Amy (Kaitlyn Dever) and Molly (Beanie Feldstein) are best friends who were so focused on studying during their high school days that they never had any time for fun. But the pair were certain they made the right decision, until the final day of school, when they discover that even the students who frequently slacked off and partied are still getting into prestigious colleges or are starting awesome jobs. Horrified that they unnecessarily denied themselves years of fun, the pair ditch their good girl personas and spend their last night of high school making up for lost time.
Following in the footsteps of other female-led coming of age films which have given the genre a new lease of life in recent years (Kelly Fremon Craig’s Edge of Seventeen, Greta Gerwig’s Lady Bird and Bo Burnham’s Eighth Grade), Olivia Wilde’s directorial debut is a worthy addition to that impressive lineup of films.
The film rests on the strength of the characters and luckily Booksmart boasts two of the most likeable, endearing and strong duos in film history and both Feldstein and Dever play their roles to perfection.

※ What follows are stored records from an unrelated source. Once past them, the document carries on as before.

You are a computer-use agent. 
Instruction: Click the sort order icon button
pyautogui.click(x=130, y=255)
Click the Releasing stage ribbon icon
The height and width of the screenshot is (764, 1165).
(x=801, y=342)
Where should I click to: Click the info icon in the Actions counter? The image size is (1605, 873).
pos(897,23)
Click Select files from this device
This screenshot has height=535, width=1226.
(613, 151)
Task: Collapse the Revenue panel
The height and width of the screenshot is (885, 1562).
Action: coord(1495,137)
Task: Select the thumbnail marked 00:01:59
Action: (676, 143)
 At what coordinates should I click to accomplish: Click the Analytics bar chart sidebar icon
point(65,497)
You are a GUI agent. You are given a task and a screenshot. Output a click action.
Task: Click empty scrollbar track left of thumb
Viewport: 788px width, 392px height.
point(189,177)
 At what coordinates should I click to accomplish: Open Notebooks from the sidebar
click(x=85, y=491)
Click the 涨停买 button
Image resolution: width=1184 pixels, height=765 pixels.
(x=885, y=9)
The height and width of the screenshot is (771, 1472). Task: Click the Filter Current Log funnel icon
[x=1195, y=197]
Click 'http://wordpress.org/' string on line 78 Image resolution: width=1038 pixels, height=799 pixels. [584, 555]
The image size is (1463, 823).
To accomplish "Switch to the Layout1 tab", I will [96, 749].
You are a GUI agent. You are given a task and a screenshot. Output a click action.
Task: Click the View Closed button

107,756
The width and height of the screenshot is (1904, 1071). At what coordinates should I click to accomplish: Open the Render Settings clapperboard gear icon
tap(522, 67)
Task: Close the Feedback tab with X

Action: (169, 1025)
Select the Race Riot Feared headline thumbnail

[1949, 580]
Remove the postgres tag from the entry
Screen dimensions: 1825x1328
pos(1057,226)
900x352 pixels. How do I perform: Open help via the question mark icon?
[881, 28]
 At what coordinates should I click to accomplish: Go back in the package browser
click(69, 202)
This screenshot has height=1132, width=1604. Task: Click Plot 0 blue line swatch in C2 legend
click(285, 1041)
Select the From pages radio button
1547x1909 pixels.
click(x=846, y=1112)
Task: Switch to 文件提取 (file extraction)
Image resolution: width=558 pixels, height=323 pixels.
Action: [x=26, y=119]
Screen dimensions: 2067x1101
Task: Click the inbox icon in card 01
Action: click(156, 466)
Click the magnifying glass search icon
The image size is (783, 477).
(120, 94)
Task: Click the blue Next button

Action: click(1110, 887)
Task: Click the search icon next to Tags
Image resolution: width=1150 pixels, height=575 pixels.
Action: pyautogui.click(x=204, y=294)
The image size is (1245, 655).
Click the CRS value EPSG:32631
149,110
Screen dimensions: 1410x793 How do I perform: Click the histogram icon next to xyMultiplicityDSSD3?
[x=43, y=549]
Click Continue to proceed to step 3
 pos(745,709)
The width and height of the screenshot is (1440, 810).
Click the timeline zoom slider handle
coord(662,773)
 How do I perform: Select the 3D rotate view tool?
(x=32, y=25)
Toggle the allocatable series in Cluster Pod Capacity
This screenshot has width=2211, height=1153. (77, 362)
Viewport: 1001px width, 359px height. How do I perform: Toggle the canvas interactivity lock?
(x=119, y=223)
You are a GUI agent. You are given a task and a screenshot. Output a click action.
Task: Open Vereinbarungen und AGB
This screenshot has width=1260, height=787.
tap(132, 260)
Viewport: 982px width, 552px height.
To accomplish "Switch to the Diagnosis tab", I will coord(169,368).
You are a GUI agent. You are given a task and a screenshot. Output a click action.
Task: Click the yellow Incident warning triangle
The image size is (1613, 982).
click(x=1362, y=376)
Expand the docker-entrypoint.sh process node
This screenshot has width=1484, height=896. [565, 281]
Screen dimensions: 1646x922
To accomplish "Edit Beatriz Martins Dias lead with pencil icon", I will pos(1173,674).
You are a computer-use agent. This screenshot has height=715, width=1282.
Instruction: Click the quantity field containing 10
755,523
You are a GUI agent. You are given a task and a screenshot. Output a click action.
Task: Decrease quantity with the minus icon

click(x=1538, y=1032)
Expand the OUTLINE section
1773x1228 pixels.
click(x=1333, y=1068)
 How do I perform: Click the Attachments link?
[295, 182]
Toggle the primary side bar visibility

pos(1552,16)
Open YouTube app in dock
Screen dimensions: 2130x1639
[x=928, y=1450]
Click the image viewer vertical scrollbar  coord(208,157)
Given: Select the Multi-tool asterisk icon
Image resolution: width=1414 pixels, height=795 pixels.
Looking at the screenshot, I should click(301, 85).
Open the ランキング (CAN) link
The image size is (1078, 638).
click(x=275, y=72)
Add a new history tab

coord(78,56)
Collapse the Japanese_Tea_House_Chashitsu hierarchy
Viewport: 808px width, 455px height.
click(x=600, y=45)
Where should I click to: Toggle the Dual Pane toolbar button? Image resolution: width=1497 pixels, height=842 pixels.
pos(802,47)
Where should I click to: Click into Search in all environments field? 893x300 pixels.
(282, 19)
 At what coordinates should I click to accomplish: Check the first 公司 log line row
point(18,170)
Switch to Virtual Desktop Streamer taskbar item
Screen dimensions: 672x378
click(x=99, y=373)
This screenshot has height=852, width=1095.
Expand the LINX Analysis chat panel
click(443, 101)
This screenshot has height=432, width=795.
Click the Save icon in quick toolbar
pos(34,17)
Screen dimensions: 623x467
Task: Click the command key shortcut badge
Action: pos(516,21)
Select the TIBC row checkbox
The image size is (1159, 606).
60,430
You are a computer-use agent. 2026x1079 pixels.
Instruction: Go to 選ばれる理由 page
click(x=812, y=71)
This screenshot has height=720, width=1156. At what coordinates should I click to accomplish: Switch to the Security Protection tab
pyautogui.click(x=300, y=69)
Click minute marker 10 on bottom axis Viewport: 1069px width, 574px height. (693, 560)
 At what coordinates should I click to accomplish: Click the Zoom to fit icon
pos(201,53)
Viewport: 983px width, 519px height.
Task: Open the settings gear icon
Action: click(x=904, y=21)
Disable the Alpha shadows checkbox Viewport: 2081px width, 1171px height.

The pair genuinely feel like they have been best friends for years by the way they effortlessly play off each other and the ways they support each other are heart-warming.
The screenplay by Susanna Fogel, Emily Halpern, Sarah Haskins, and Katie Siberman is overflowing with quotable dialogue and crude humour, but also a lot of heart and genuine affection for its characters. For example, Amy’s homosexuality is portrayed with a level of sensitivity that isn’t seen often in mainstream cinema.
Olivia Wilde’s direction is bursting with confidence and creativity and the score by Dan The Automator is brilliant.
Booksmart is one of the most enjoyable viewing experiences I’ve had all year with two lovable leads, hysterical jokes and a lot of heart.